Apple Profits Double As Users Upgrade To 5G iPhones
Apple reaps reward from strong spending on Macs, apps and iPads during lockdown, coupled with people upgrading to 5G iPhones
Apple has experienced strong quarterly sales, thanks to people upgrading to 5G iPhones, coupled with heavy consumer spending on its products throughout the Coronavirus pandemic.
Apple during the second quarter managed to double its profits, while revenues also rose a very impressive 54 percent.
The fact that the iPhone maker continues to bring in such huge sums, has allowed it to continue its heavy spending of late. This includes building a $1 billion campus in North Carolina, on top of its new campus being built in Austin (Texas), but also its commitment to spend $430 billion in the US over the next five years, which is expected to create 20,000 new jobs across the country
Financial boom
It is fair to say after a reviewing Apple’s quarterly results, the firm is in very rude health indeed.
For the second quarter ending 27 March, Apple posted a net profit of $23.6bn, up from $11.2bn in the same year-ago quarter.
Revenues meanwhile rose to $89.6bn from $58.3bn.

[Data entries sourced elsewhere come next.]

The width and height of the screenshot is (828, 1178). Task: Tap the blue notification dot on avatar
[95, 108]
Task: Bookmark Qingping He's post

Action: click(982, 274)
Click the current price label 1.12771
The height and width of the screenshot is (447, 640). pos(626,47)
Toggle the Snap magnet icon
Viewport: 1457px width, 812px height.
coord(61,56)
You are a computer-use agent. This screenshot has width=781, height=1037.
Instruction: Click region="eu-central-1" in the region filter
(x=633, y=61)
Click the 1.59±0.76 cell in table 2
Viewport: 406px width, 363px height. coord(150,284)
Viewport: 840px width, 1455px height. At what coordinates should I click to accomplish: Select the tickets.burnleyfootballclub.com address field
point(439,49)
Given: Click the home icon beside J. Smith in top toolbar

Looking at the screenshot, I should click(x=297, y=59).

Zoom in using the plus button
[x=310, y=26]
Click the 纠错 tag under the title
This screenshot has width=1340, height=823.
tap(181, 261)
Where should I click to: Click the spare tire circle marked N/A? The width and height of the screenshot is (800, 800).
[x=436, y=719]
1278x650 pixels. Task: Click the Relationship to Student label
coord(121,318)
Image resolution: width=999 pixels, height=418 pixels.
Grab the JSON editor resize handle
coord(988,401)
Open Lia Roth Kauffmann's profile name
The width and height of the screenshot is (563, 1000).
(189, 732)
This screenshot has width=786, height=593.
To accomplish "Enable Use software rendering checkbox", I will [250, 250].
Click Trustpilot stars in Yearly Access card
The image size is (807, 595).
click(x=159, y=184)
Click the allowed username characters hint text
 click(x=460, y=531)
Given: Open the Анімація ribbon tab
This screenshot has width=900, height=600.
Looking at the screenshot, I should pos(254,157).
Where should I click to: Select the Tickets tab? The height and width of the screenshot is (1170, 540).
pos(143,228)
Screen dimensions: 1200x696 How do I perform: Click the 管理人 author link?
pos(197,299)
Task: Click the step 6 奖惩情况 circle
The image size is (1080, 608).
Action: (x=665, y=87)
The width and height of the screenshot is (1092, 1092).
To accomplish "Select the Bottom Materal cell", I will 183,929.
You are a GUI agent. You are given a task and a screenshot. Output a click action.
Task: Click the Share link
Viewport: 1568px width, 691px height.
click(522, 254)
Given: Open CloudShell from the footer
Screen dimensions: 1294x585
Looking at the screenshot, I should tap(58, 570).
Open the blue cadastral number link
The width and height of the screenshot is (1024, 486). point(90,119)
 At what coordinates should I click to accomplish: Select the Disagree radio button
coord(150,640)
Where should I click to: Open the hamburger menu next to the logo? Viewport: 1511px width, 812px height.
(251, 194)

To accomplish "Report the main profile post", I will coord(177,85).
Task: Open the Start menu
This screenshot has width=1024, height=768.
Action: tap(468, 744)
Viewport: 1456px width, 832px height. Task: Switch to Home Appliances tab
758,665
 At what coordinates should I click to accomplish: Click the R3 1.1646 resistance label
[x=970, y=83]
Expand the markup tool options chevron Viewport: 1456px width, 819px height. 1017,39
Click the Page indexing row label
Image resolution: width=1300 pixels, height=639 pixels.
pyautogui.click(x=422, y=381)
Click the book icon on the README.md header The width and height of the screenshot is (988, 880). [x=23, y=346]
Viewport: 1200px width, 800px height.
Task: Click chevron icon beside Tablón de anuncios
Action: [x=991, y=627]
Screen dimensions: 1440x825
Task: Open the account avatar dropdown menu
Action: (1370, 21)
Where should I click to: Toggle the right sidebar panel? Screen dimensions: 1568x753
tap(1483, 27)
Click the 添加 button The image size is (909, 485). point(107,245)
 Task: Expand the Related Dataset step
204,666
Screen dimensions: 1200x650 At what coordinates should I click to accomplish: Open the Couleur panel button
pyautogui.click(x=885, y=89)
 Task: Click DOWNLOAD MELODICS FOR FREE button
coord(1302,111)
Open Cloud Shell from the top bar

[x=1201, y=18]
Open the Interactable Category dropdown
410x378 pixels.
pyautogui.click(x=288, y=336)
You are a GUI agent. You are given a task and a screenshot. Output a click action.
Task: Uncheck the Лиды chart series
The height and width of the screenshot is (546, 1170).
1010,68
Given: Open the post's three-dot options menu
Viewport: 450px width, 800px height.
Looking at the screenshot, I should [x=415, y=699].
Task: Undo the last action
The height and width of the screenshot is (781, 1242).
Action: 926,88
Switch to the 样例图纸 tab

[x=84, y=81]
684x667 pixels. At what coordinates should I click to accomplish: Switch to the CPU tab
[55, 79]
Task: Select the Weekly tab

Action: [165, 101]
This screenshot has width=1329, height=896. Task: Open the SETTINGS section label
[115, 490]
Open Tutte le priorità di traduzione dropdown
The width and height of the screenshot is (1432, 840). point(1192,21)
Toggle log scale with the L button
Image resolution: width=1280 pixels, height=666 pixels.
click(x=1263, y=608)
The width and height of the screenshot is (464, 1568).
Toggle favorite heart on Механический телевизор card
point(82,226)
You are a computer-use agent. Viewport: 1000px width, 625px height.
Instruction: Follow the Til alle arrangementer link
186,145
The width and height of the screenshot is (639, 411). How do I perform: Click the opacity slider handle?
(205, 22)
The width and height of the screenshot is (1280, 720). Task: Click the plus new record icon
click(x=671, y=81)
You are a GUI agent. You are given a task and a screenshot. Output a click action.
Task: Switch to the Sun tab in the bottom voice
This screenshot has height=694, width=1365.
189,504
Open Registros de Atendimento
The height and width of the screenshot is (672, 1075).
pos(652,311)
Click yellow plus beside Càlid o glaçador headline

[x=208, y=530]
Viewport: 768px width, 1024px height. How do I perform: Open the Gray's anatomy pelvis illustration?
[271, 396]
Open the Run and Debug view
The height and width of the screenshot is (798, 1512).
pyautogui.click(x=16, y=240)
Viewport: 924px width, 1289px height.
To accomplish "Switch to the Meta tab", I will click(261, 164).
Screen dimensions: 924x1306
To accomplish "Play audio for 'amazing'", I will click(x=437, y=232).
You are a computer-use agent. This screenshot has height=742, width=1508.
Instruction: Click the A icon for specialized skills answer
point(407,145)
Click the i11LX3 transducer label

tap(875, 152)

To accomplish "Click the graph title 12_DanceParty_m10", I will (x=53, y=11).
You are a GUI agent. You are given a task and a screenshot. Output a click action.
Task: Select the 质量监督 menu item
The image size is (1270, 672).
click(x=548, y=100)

Digging down into those figures, we can see Apple benefited from the arrival of its 5G equiped iPhone 12 product range, with iPhone sales of just under $48 billion, up by 66 percent from a year ago.
Sales of the Appl Mac and iPad hardware also surged for yet another quarter, up 70 and 78 percent respectively. This was down in part to continued remote working from home because of lockdowns forced by the ongoing Coronavirus pandemic.
“This quarter reflects both the enduring ways our products have helped our users meet this moment in their own lives, as well as the optimism consumers seem to feel about better days ahead for all of us,” said Apple CEO Tim Cook.
“Apple is in a period of sweeping innovation across our product lineup, and we’re keeping focus on how we can help our teams and the communities where we work emerge from this pandemic into a better world,” said Cook.
“That certainly begins with products like the all-new iMac and iPad Pro, but it extends to efforts like the 8 gigawatts of new clean energy we’ll help bring onto the grid and our $430 billion investment in the United States over the next 5 years.”
Tracking clampdown
And it should be remembered that these strong financials are not a fluke for Apple, and come after a historic first quarter that ending in December, which saw the company surpass $100 billion in revenue for the first time in its history.
Apple this week also introduced its iOS 14.5 update, in what campaigners hope will be a watershed moment for online privacy.
The latest iOS update will require apps to ask for permission to track your activity online. If an app is launched on a device running iOS 14.5, an “App Tracking Transparency” (ATT) label should display and ask the user whether they agree to let the app track them across other companies’ apps and websites.